══ DATA IN THIS EXERCISE
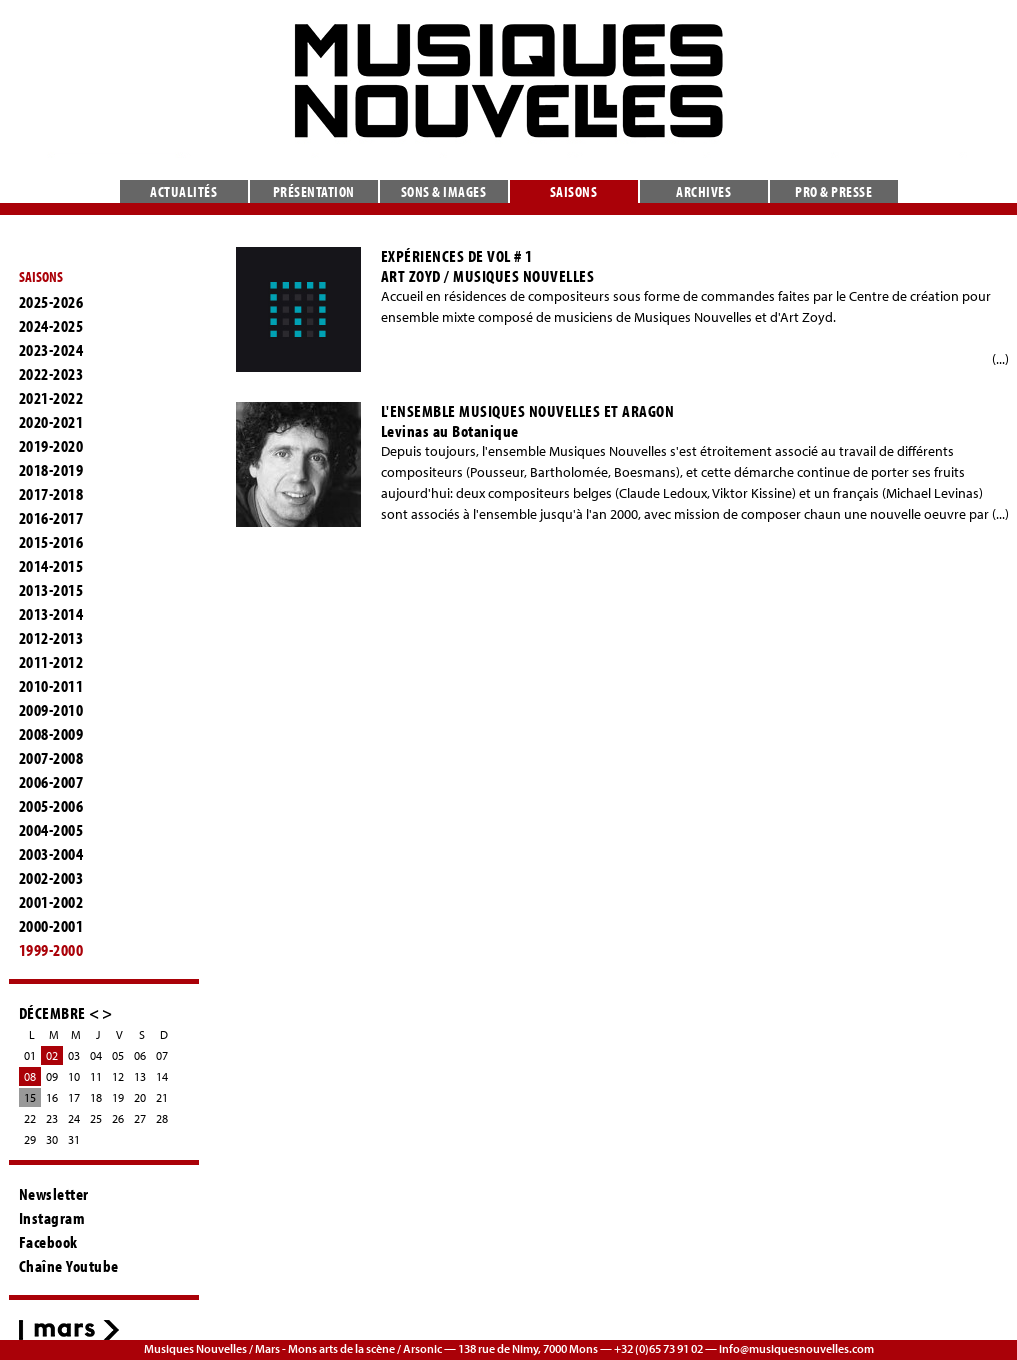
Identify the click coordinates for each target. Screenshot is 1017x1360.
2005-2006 (51, 806)
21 (162, 1097)
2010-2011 (51, 686)
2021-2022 (51, 398)
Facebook (48, 1242)
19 (118, 1097)
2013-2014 (51, 614)
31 (74, 1139)
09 (52, 1076)
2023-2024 (51, 350)
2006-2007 (51, 782)
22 (30, 1118)
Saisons (574, 191)
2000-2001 (51, 926)
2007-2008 (51, 758)
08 (30, 1076)
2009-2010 (51, 710)
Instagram (52, 1218)
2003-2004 (51, 854)
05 (118, 1055)
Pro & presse (833, 191)
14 (162, 1076)
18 (96, 1097)
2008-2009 (51, 734)
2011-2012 (51, 662)
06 (140, 1055)
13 (140, 1076)
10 (74, 1076)
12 (118, 1076)
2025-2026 (51, 302)
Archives (703, 191)
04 (96, 1055)
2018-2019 (51, 470)
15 (30, 1097)
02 (52, 1055)
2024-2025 (51, 326)
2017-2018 (51, 494)
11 (96, 1076)
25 (96, 1118)
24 (74, 1118)
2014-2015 (51, 566)
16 (52, 1097)
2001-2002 (51, 902)
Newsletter (54, 1194)
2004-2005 (51, 830)
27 (140, 1118)
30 (52, 1139)
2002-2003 (51, 878)
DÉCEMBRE (52, 1012)
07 (162, 1055)
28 (162, 1118)
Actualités (183, 191)
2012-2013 (51, 638)
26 (118, 1118)
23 (52, 1118)
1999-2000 (51, 950)
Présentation (314, 191)
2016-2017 (51, 518)
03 (74, 1055)
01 (30, 1055)
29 (30, 1139)
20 (140, 1097)
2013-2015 (51, 590)
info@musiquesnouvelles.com (796, 1348)
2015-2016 (51, 542)
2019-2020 (51, 446)
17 (74, 1097)
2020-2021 (51, 422)
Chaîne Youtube (69, 1266)
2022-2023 (51, 374)
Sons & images (444, 191)
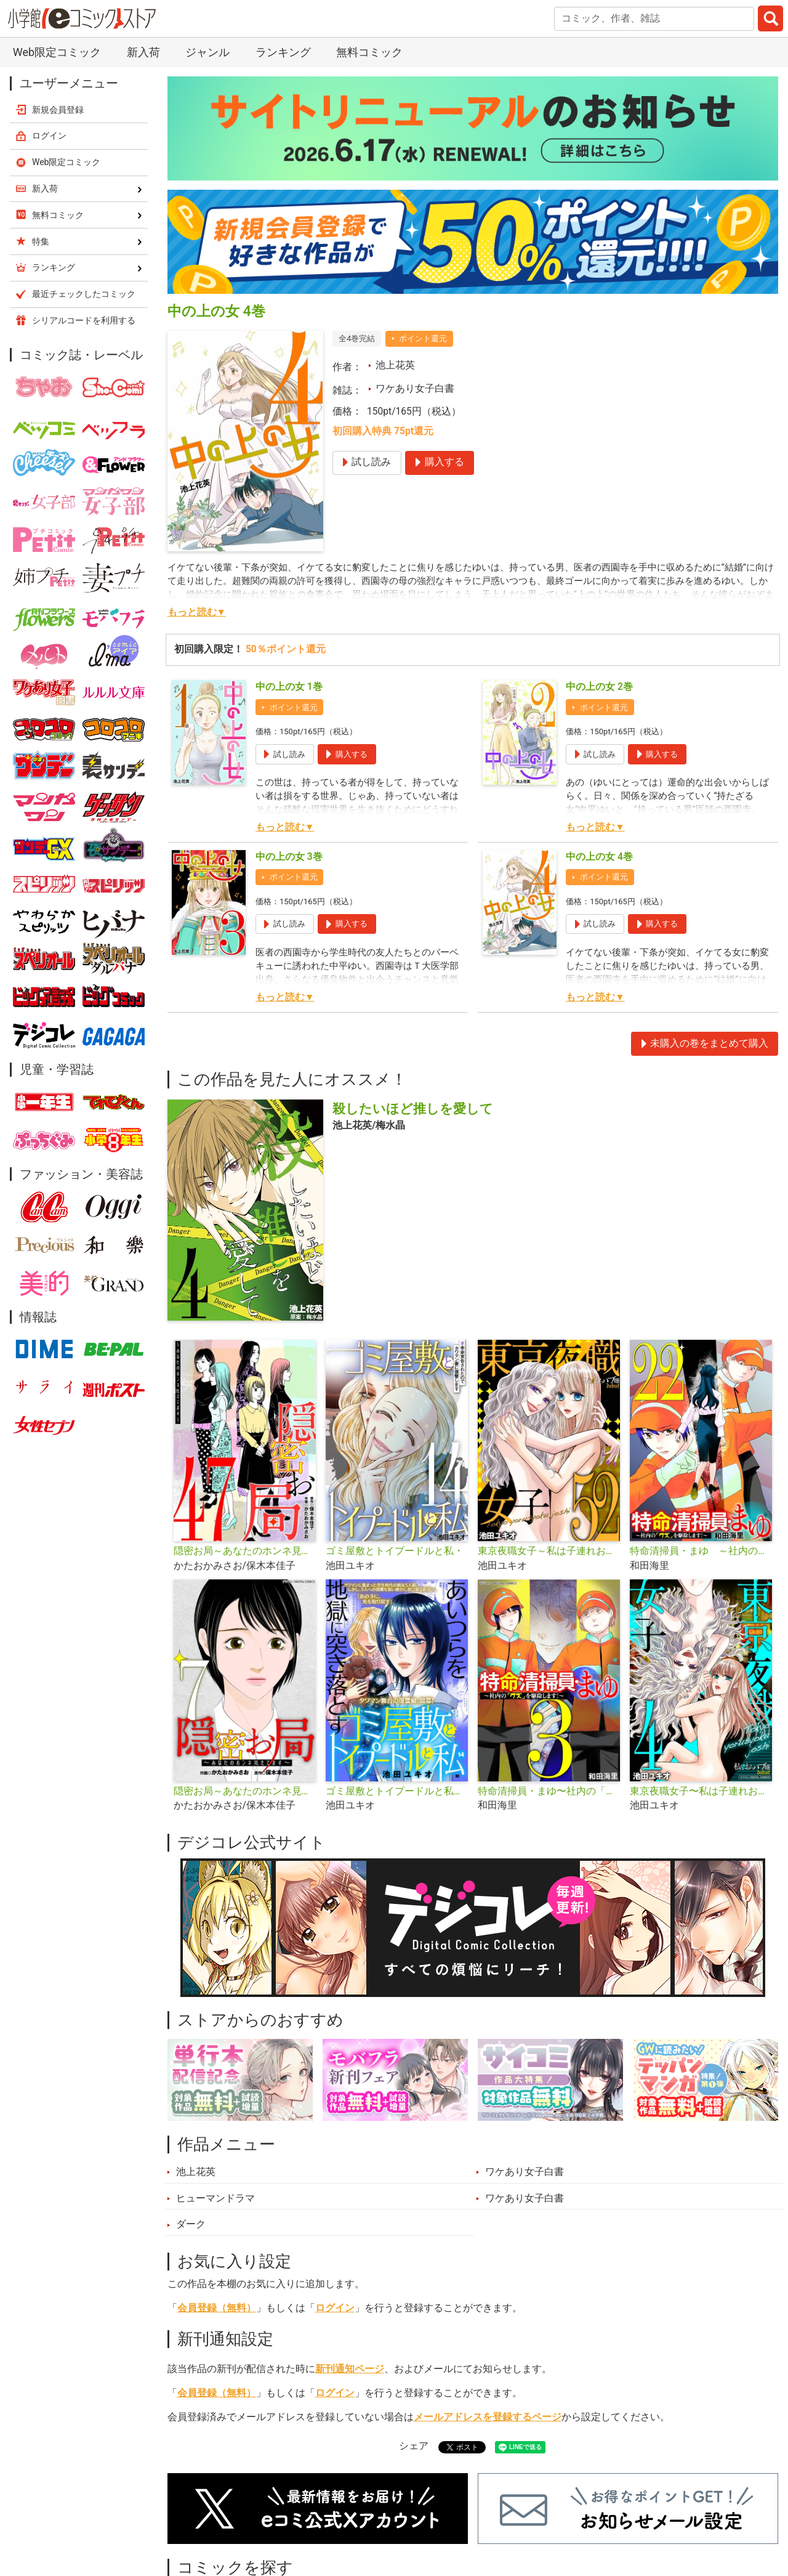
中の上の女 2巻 (599, 686)
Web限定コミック (57, 52)
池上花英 (395, 365)
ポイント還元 (423, 338)
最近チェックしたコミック (83, 294)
════
*WHAT IS REQUIRED*
Copy out the entire listing with "Newsletter" switched to "Lettre d'information", changing nothing else and leaving out the pictures.

*CORRECT RESPONSE*
Identify the click coordinates for each target. Screenshot is 1017x1360.
2005-2006 (51, 806)
21 (162, 1097)
2010-2011 (51, 686)
2021-2022 (51, 398)
Facebook (48, 1242)
19 (118, 1097)
2013-2014 (51, 614)
31 (74, 1139)
09 (52, 1076)
2023-2024 (51, 350)
2006-2007 (51, 782)
22 (30, 1118)
Saisons (574, 191)
2000-2001 (51, 926)
2007-2008 (51, 758)
08 (30, 1076)
2009-2010 (51, 710)
Instagram (52, 1218)
2003-2004 (51, 854)
05 (118, 1055)
Pro & presse (833, 191)
14 (162, 1076)
18 (96, 1097)
2008-2009 (51, 734)
2011-2012 (51, 662)
06 (140, 1055)
13 (140, 1076)
10 (74, 1076)
12 (118, 1076)
2025-2026 (51, 302)
Archives (703, 191)
04 (96, 1055)
2018-2019 (51, 470)
15 (30, 1097)
02 (52, 1055)
2024-2025 (51, 326)
2017-2018 (51, 494)
11 (96, 1076)
25 (96, 1118)
24 (74, 1118)
2014-2015 (51, 566)
16 (52, 1097)
2001-2002 (51, 902)
Lettre d'information (54, 1194)
2004-2005 (51, 830)
27 (140, 1118)
30 (52, 1139)
2002-2003 (51, 878)
DÉCEMBRE (52, 1012)
07 (162, 1055)
28 (162, 1118)
Actualités (183, 191)
2012-2013 (51, 638)
26 (118, 1118)
23 (52, 1118)
1999-2000 (51, 950)
Présentation (314, 191)
2016-2017 (51, 518)
03 (74, 1055)
01 (30, 1055)
29 (30, 1139)
20 (140, 1097)
2013-2015 (51, 590)
info@musiquesnouvelles.com (796, 1348)
2015-2016 (51, 542)
2019-2020 (51, 446)
17 (74, 1097)
2020-2021 (51, 422)
Chaîne Youtube (69, 1266)
2022-2023 (51, 374)
Sons & images (444, 191)
中の上の女 2巻 (599, 686)
Web限定コミック (57, 52)
池上花英 (395, 365)
ポイント還元 (423, 338)
最近チェックしたコミック (83, 294)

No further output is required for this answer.